Ben ailemle 6 ay İstanbul 6 ay Marmaris”te yaşıyordum. Hala da yaşamaktayız. Neyse İstanbul’dan yeni gelmiştik marmaris’e mayıs ayı hava cok güzeldi. Sabah saat 10.30 sularıydı ben bir hayvan hastasıyım çok seviyorum şimdi diyeceksiniz ki yılan sevilir mi evet şöyle oldu.
Sabah kahvaltı ediyordum ikinci kat balkonumuzda evimizin bahçesinde kamelyamız vardı. büyük bir çınar ağacının altında kamelyanın duvarında yan bahçeye bakan küçük demir kafesten pencereleri vardı.

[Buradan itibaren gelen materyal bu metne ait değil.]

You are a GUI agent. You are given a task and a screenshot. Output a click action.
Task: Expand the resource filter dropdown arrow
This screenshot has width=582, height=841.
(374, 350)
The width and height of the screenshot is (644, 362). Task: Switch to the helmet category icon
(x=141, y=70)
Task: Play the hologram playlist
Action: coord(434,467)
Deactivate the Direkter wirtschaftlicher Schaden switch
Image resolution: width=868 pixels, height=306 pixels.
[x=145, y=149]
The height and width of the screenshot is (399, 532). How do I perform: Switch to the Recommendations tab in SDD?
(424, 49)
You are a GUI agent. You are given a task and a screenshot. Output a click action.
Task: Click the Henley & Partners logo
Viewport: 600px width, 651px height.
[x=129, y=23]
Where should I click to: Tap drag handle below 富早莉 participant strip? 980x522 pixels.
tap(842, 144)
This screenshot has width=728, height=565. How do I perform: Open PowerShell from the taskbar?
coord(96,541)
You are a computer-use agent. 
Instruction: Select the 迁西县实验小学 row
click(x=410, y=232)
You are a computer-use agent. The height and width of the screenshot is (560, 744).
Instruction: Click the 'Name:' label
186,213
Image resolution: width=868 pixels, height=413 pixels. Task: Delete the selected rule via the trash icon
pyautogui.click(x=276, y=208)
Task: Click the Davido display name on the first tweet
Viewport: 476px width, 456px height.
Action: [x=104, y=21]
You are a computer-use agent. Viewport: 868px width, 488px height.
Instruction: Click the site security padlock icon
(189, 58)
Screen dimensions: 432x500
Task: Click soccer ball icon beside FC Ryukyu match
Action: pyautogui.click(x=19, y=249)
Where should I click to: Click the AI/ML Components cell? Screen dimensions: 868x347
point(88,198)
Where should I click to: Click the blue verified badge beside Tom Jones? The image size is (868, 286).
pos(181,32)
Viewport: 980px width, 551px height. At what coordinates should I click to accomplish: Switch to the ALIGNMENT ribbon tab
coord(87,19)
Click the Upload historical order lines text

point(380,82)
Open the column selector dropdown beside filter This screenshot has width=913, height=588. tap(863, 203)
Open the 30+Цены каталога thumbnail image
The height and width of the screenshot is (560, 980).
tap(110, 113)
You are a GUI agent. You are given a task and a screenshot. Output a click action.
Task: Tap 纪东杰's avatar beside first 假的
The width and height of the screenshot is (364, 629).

Aşağıya bakıyordum, kamelyada küçük kedi yavruları bir şeyle oynuyorlar merak edip aşağı indim. ayy küçük bir yılan yavrusu öldürmüşler oynuyorlardı annesi de yan bahçeden yavrusuna bakıyordu. Çok üzüldüm hemen yukarı çıktım dedim böyle böyle hemen git öldür dediler ama ben yapamam ne olursa olsun. babam küçükken bana şöyle anlatmıştı yılanla ilgili: eğer yılan senin zarar verdiğini görürse intikam alır. öyle kalmış aklımda vicdanen asla ona zarar verem.
O bir anneydi indim aşağıya sizlere komik mi gelir bilmiyorum ama kamelyaya indim hala oradaydı yılan 2 metre uzunluğunda gri bir anne yılan yarıyakadar yükselmiş şimdi dedim sen beni gördün ama senin yavrunu ben öldürmedim en az bende senin kadar çok üzgünüm yavrunu kediler öldürmüş cok üzgünüm dedim onunla konuştum ne o benden kaçti ne ben ondan yavrusunu alıp yanına bıraktım eğildi yavrusunu burnuyla iteledi inilti bir ses çıkararak yaşayıp yaşamadığını anlamak için ama ölmüştü anladı ve tekrar doğruldu bana bakarak ıslık sesi gibi bir ses çıkararak gitti. hala beni etkiler burada yazdıklarımın hepsi gerçektir.